As a Democrat whose family escaped socialism, Ocasio-Cortez worries me

Cuba’s socialist revolution was supposed to work for workers — like my grandparents who lived in Miami during Fulgencio Batista’s dictatorship. In January 1959, just two weeks after Fidel Castro seized power, they returned to the island to care for my grandmother’s ailing mother. For the next 20 years, they remained prisoners in their own country.

As Cuba’s political and economic situation worsened, my grandfather told a friend he wanted to return to the United States. Someone overheard the conversation and reported him to the authorities. For this, the Castro regime threw him in jail. He was later stripped of his job and salary as an accountant and assigned to feed zoo animals. In addition to the emotional distress it caused, this made my family’s financial circumstances even more precarious.

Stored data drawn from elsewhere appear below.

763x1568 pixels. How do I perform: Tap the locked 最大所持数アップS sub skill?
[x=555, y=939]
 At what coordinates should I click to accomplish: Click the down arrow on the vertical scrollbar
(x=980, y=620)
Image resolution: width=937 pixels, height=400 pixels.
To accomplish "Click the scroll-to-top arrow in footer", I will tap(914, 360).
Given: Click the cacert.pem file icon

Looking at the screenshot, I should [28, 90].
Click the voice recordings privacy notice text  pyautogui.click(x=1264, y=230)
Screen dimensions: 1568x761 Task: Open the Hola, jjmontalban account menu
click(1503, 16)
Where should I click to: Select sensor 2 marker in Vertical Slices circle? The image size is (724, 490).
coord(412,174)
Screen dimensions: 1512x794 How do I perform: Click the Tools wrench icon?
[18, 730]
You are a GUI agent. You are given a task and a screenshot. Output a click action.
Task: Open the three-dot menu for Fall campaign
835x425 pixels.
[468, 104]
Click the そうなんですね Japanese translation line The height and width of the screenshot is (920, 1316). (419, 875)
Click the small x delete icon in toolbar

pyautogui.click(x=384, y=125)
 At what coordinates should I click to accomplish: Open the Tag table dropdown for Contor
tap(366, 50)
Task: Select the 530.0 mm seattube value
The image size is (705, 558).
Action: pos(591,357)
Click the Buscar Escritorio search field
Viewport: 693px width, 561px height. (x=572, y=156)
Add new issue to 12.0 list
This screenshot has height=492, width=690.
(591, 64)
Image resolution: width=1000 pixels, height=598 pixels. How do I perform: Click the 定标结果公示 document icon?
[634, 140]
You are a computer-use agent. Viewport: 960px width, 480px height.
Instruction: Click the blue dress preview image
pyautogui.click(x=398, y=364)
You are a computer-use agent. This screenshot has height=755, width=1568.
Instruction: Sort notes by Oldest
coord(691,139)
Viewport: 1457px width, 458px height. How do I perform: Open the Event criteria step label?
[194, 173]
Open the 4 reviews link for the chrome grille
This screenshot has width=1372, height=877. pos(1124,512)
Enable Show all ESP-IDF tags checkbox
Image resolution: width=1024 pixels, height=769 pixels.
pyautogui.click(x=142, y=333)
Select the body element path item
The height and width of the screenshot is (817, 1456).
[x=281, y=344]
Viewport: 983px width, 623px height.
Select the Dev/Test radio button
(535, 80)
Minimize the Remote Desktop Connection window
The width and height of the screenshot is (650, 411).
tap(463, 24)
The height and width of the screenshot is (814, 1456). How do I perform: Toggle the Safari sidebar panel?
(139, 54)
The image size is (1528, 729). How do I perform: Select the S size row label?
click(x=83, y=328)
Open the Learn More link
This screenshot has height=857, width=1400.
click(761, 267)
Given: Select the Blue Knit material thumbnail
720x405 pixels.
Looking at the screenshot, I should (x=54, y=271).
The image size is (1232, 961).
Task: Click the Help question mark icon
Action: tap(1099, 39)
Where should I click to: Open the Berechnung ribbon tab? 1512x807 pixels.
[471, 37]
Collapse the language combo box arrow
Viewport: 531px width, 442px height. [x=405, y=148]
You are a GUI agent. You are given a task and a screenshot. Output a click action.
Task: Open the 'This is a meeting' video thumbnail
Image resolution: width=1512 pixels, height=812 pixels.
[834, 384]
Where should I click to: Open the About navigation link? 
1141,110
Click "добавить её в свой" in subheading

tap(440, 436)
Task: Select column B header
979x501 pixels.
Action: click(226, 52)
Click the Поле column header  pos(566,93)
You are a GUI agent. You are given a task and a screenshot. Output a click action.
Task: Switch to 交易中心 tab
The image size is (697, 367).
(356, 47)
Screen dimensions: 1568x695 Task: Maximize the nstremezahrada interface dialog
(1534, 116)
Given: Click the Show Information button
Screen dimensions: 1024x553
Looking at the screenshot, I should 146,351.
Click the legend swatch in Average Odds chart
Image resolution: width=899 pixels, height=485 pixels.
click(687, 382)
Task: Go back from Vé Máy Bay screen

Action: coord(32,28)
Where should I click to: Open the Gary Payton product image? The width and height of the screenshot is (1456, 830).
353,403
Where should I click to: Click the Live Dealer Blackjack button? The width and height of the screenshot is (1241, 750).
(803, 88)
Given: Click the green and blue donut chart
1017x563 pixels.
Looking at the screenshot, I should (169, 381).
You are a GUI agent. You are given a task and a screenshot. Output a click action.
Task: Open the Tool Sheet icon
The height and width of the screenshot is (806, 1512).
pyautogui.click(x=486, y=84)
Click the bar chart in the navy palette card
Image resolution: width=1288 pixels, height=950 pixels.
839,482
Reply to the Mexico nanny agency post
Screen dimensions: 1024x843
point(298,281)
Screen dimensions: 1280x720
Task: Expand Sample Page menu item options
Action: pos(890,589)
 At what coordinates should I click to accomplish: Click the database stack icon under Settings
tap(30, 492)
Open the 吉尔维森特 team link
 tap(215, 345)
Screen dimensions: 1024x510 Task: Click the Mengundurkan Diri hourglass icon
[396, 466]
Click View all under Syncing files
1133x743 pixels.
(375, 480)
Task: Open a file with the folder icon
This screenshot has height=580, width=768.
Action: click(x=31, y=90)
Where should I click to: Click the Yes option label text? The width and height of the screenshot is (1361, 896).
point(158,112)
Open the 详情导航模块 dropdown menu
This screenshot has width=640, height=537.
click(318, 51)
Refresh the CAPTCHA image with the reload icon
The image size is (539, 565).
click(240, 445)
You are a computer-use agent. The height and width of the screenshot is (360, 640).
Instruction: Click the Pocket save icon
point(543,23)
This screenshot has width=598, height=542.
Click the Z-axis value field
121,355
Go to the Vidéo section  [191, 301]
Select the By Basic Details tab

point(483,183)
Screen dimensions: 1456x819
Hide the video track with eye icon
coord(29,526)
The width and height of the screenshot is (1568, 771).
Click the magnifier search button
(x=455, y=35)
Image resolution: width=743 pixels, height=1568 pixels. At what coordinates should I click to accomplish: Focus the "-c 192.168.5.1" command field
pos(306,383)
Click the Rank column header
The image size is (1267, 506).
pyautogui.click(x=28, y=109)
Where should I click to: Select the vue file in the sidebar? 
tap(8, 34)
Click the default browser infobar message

To understand my grandparents’ desperation to flee socialism, imagine leaving everything behind and starting anew at almost 60 years old. 

I was born in Miami a little after my family was able to return to America — when President Jimmy Carter allowed travel restrictions to lapse. Growing up, a framed photo of my parents with President Ronald Reagan was a mainstay in the living room of our modest duplex. Yet, during the first election I was able to vote, I served as a precinct captain for Democratic presidential candidate John Kerry. Four years later, I knocked on doors in New Hampshire for then-Sen. Barack Obama. In 2016, my wife and I drove 14 hours to volunteer for Hillary Clinton and this June, we marched in support of immigrant families.

Despite my working-class immigrant roots, I am concerned by the popularity of socialism within my party. On the night of Alexandria Ocasio-Cortez’s victory in New York, I thought her use of the term was a misnomer. Then I began studying the views of the Democratic Socialists of America (DSA), the rapidly growing national organization she belongs to, and was disturbed by what I learned.